CloudFlare, a global CDN and DNS Provider, has deployed new Points-of-Presence (PoPs) in Auckland, New Zealand and Melbourne, Australia. Prior to these deployments traffic from all of New Zealand and Australia’s collective 23 million Internet users was routed through CloudFlare’s Sydney data center. The new network structure has multiple layers of redundancy to avoid network failure.
CloudFlare always maintains multiple layers of redundancy – from power supplies and power circuits to line cards, routing engines and network providers. Their ultimate level of redundancy however is in the ability to fail out an entire data center in favor of another.
Prior to CloudFlare’s newly established Auckland and Melbourne data center PoPs, a failure in Sydney meant a shift in traffic to the West Coast of the U.S. or Southeast Asia adding significant, and noticeable, latency to their users’ applications.
At first blush a second data center PoP in Sydney would seem to solve most imaginable failure scenarios. Then again, Sydney would neither reduce latency in the region nor localize CloudFlare’s traffic any further than it already was. The Melbourne PoP would now offer the same benefits of content localization and performance improvement for Internet users south of the border, as well as domestic redundancy in the case of a data center failure.

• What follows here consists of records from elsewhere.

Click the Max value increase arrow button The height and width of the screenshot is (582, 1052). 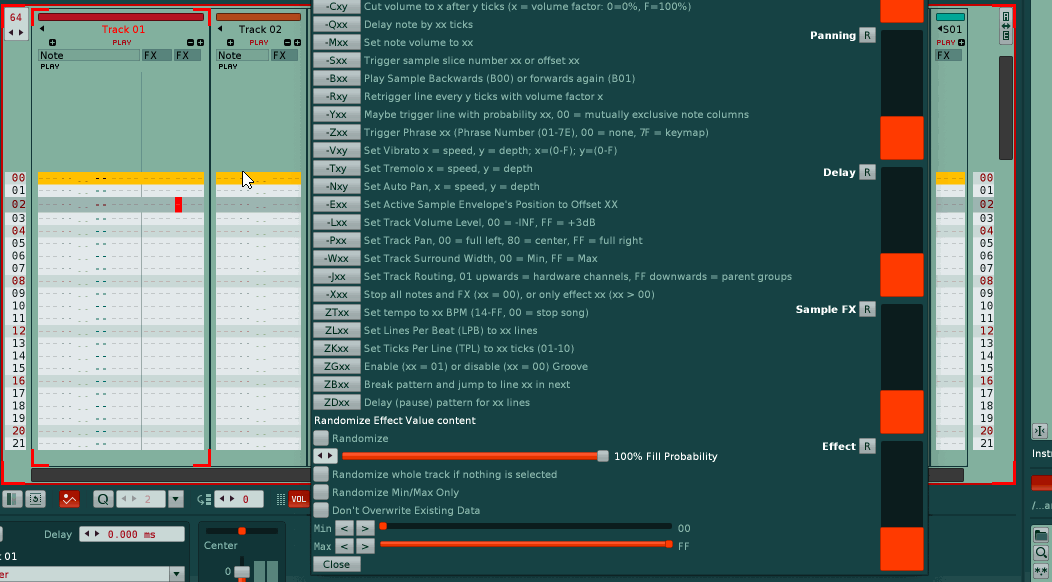[x=365, y=546]
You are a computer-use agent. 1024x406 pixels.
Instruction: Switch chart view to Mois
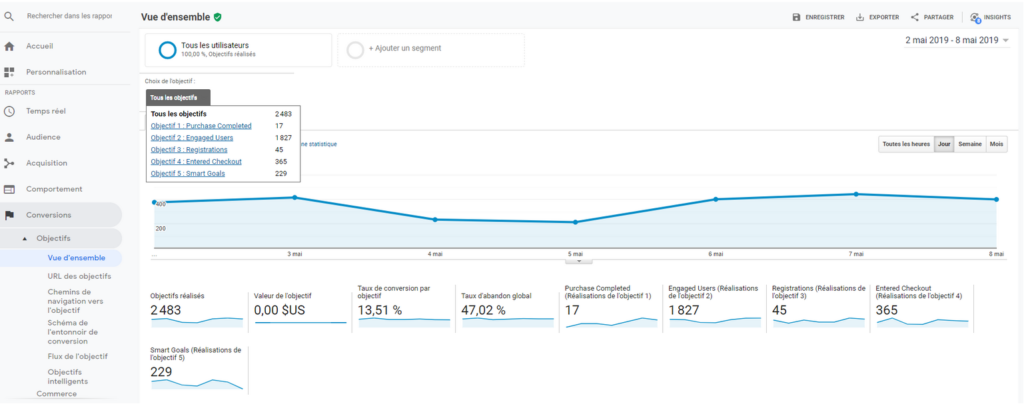pyautogui.click(x=996, y=144)
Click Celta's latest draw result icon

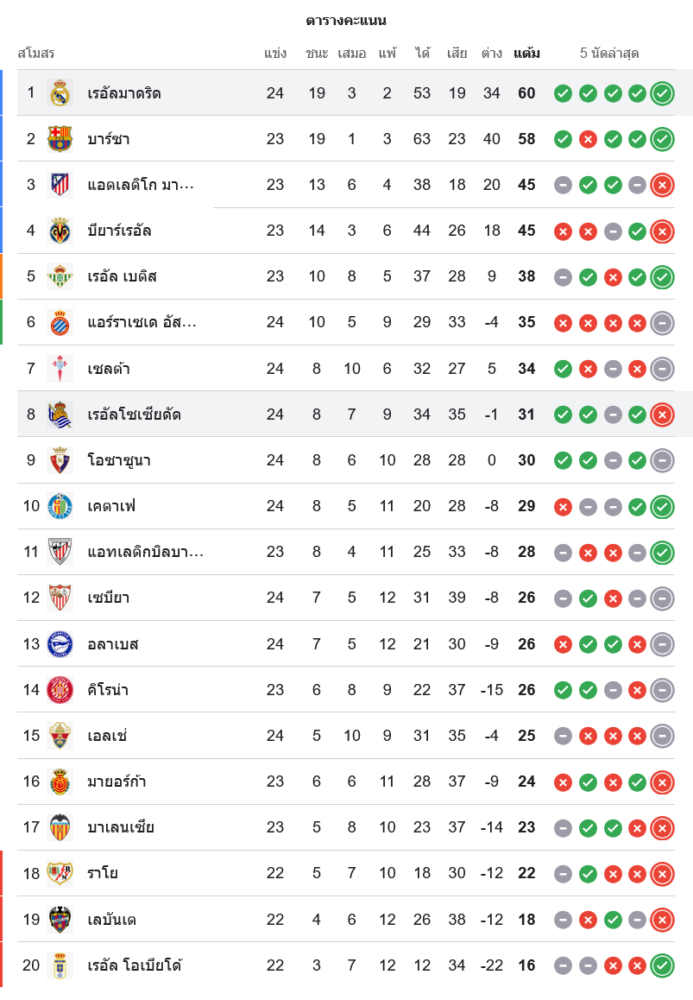[x=662, y=369]
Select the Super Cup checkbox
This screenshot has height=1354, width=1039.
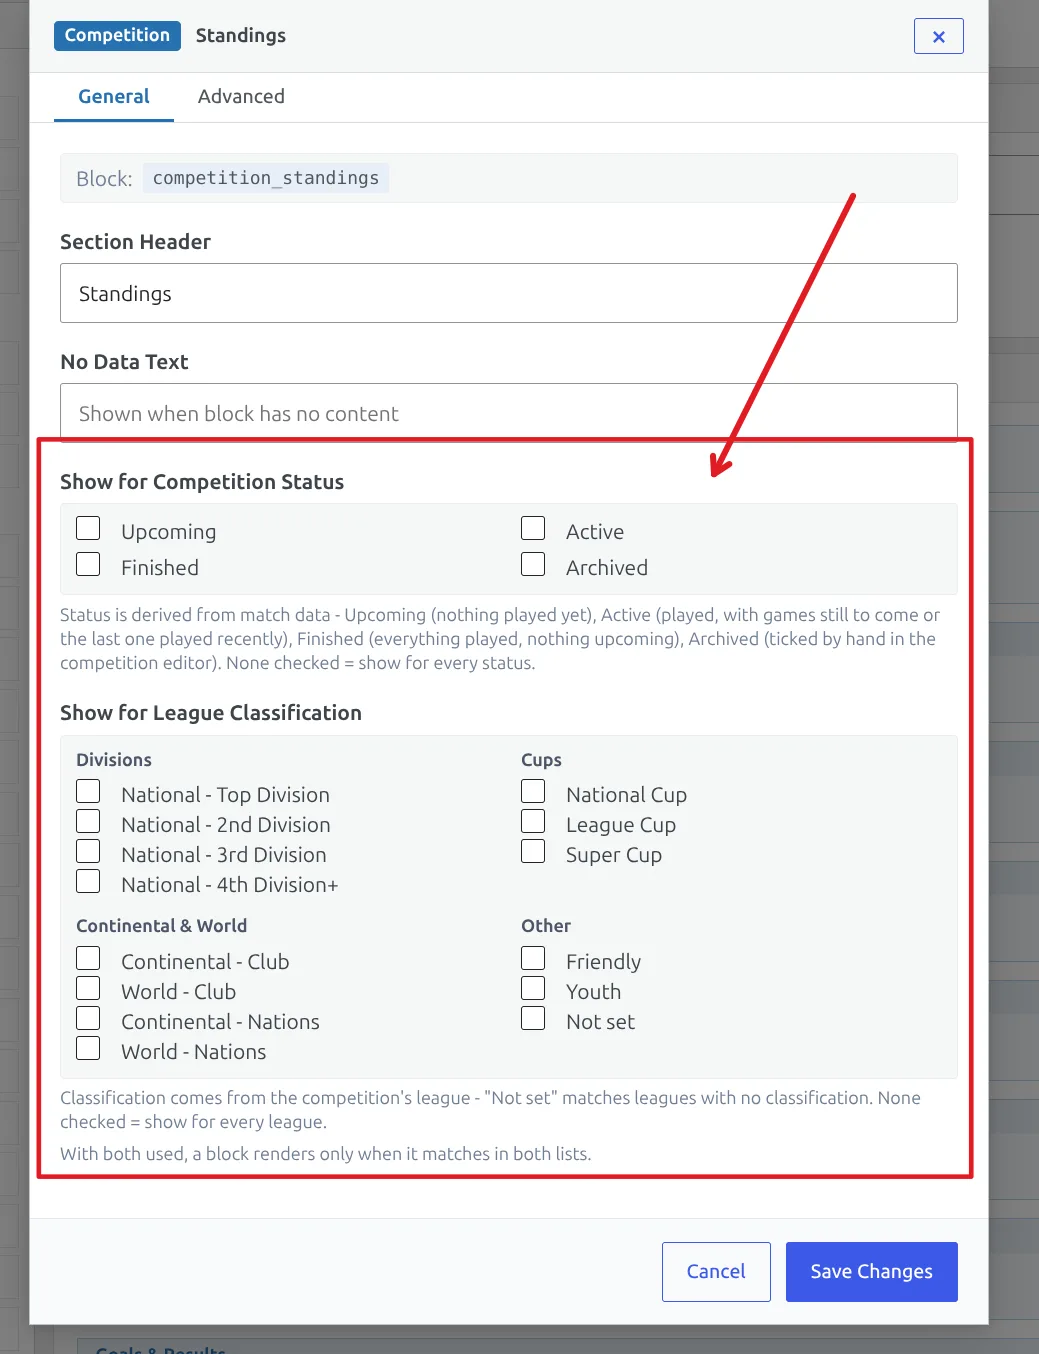click(533, 851)
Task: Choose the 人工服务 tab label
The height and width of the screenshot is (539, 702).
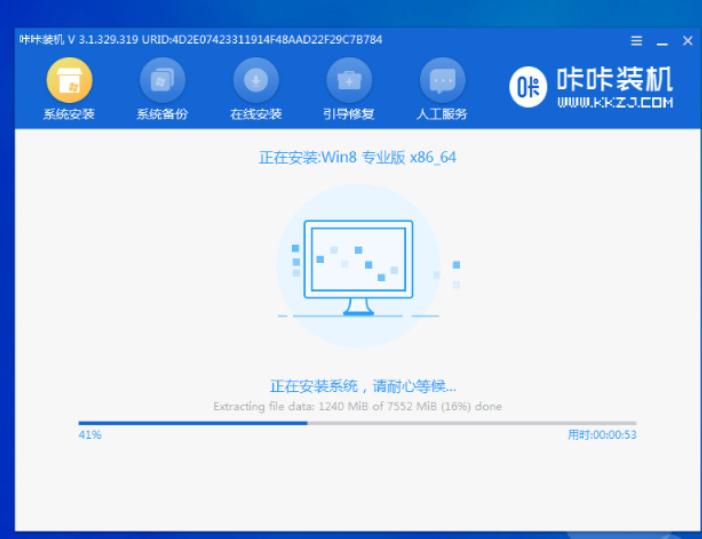Action: coord(442,114)
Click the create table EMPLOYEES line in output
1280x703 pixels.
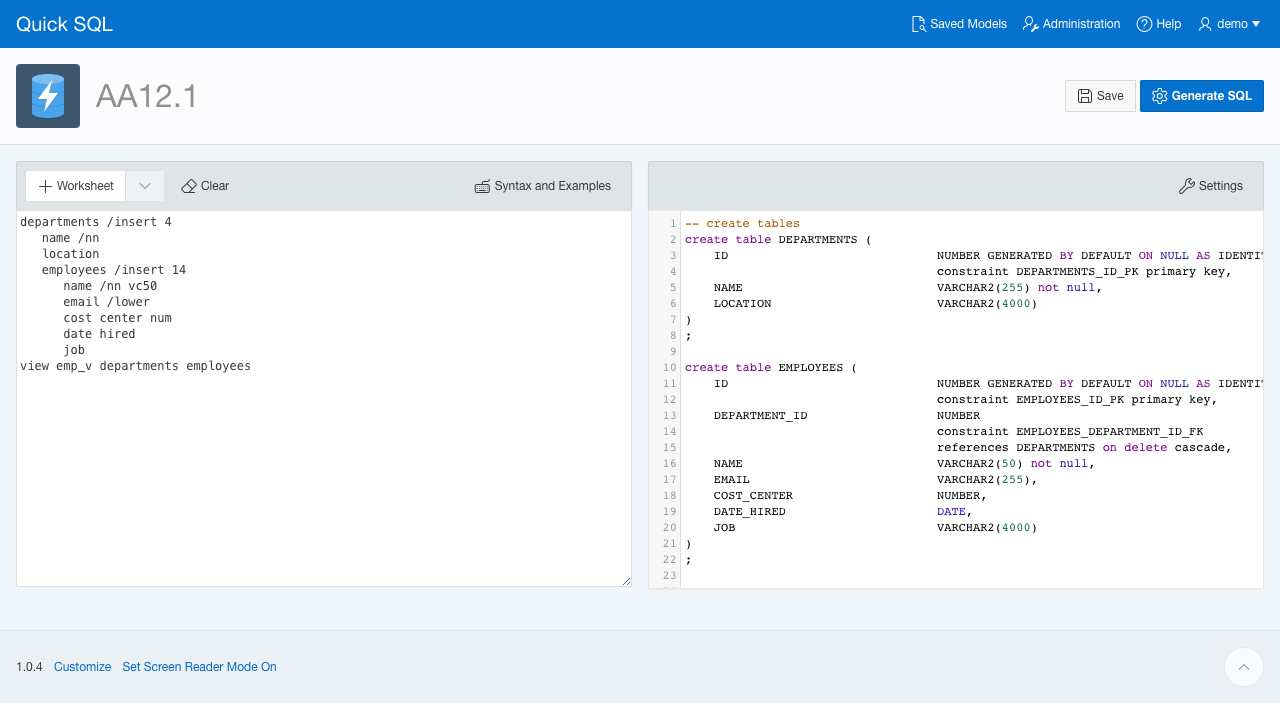[770, 368]
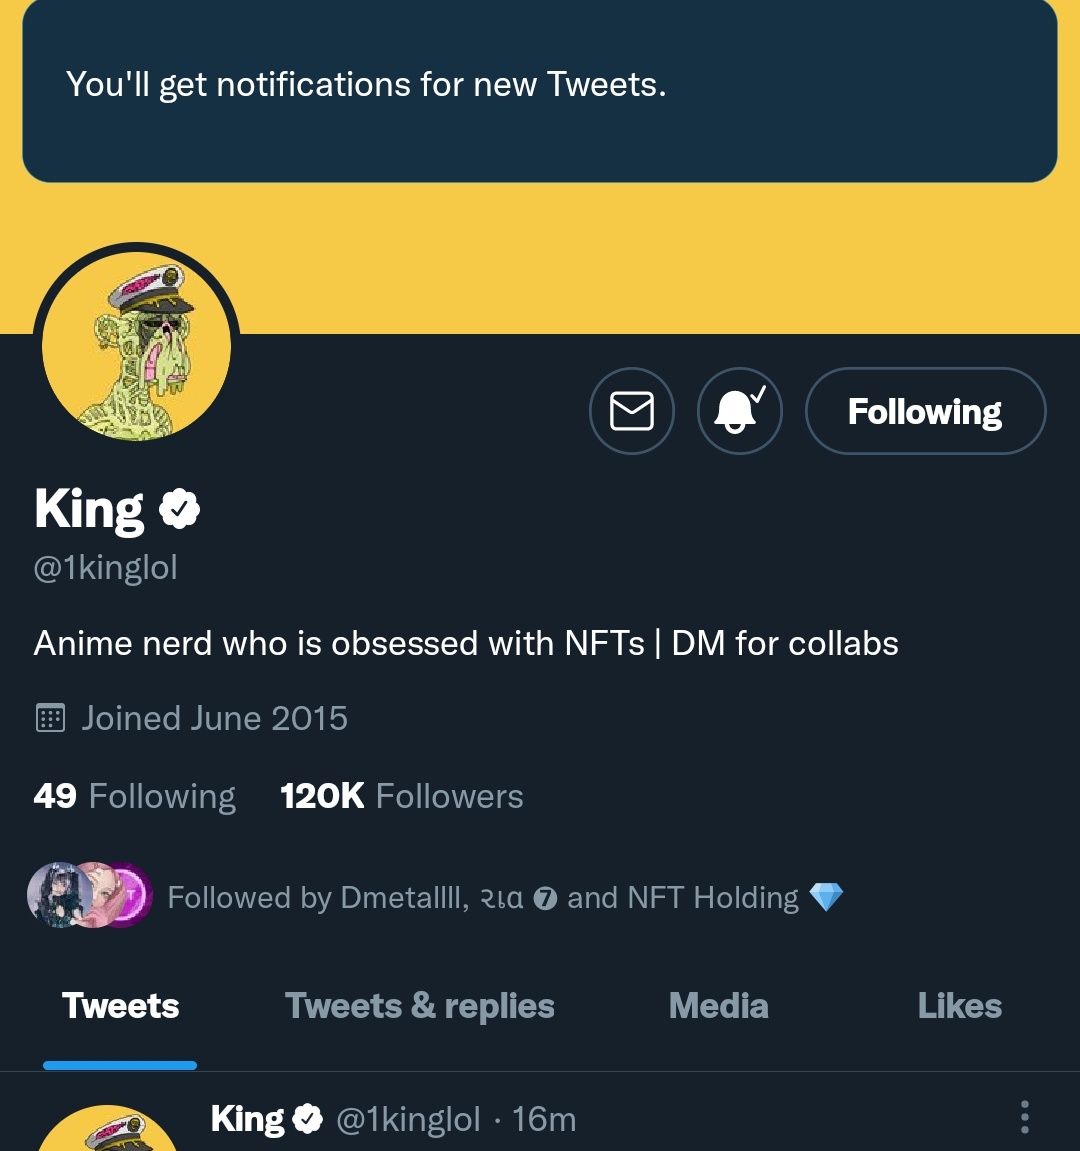Open the 120K Followers list
This screenshot has height=1151, width=1080.
pyautogui.click(x=402, y=796)
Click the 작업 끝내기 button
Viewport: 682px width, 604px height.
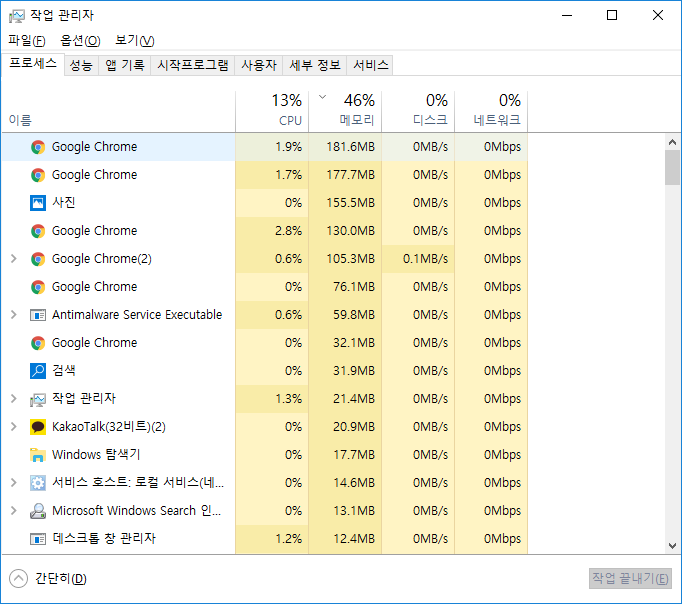pyautogui.click(x=630, y=579)
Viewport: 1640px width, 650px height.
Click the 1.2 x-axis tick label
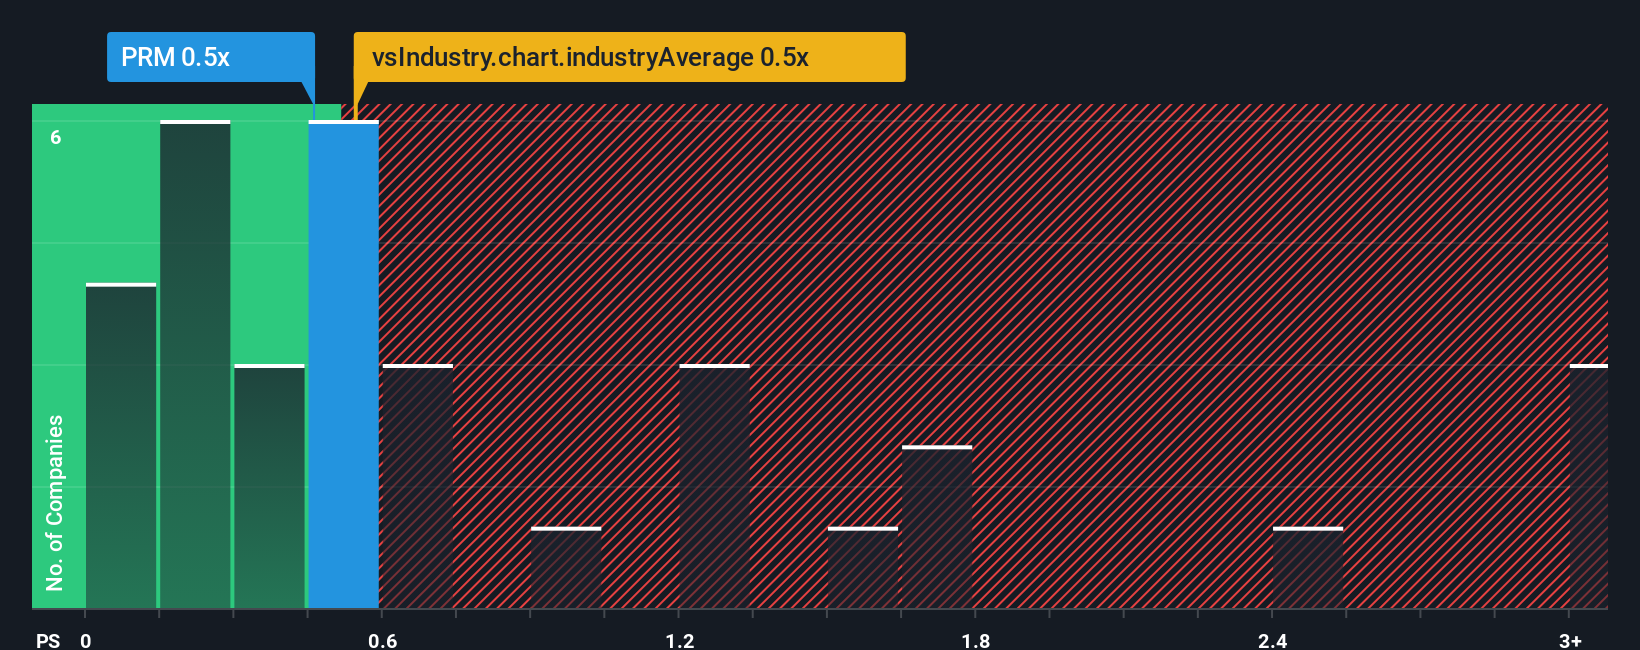click(x=680, y=640)
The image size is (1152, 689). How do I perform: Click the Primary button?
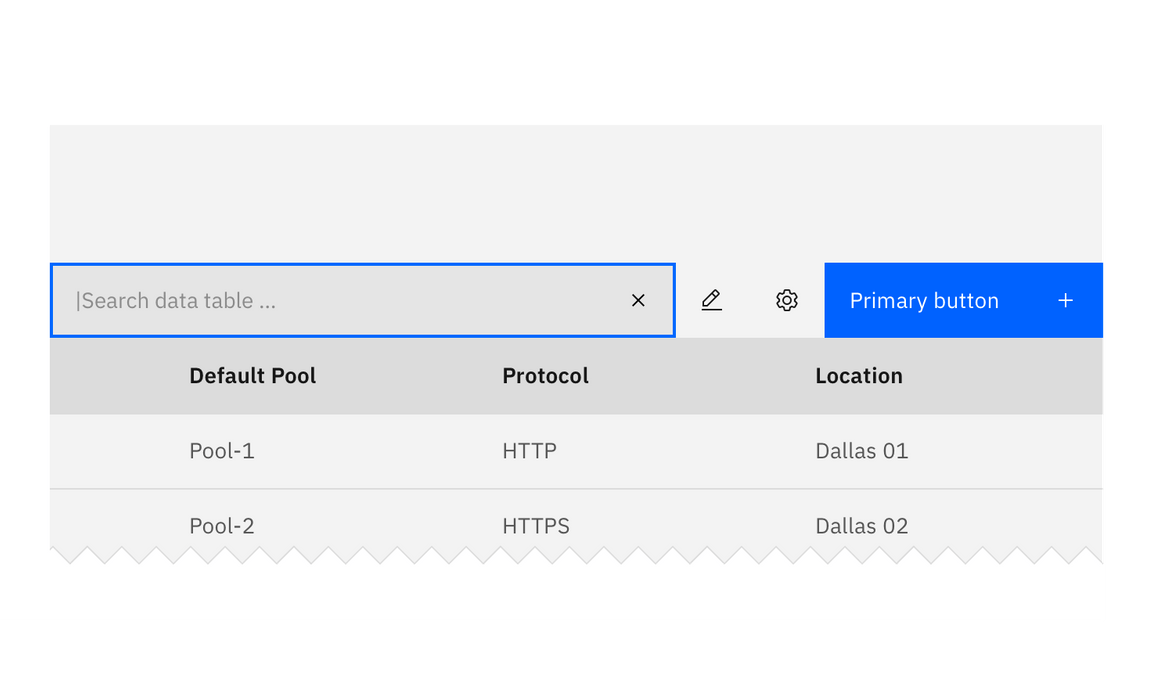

The Auckland data center selected by CloudFlare is the core node for most major New Zealand transit providers, allowing the global CDN provider to interconnect with nearly every provider from within the same facility. This data center also hosts a core node of the local peering exchange.
Regardless of size or platform, CloudFlare’s global CDN supercharges websites with no need to add hardware, install software, or change a line of code. More than 5 percent of global Web requests would flow through CloudFlare’s network daily. The company has offices in San Francisco, California, USA and London, UK.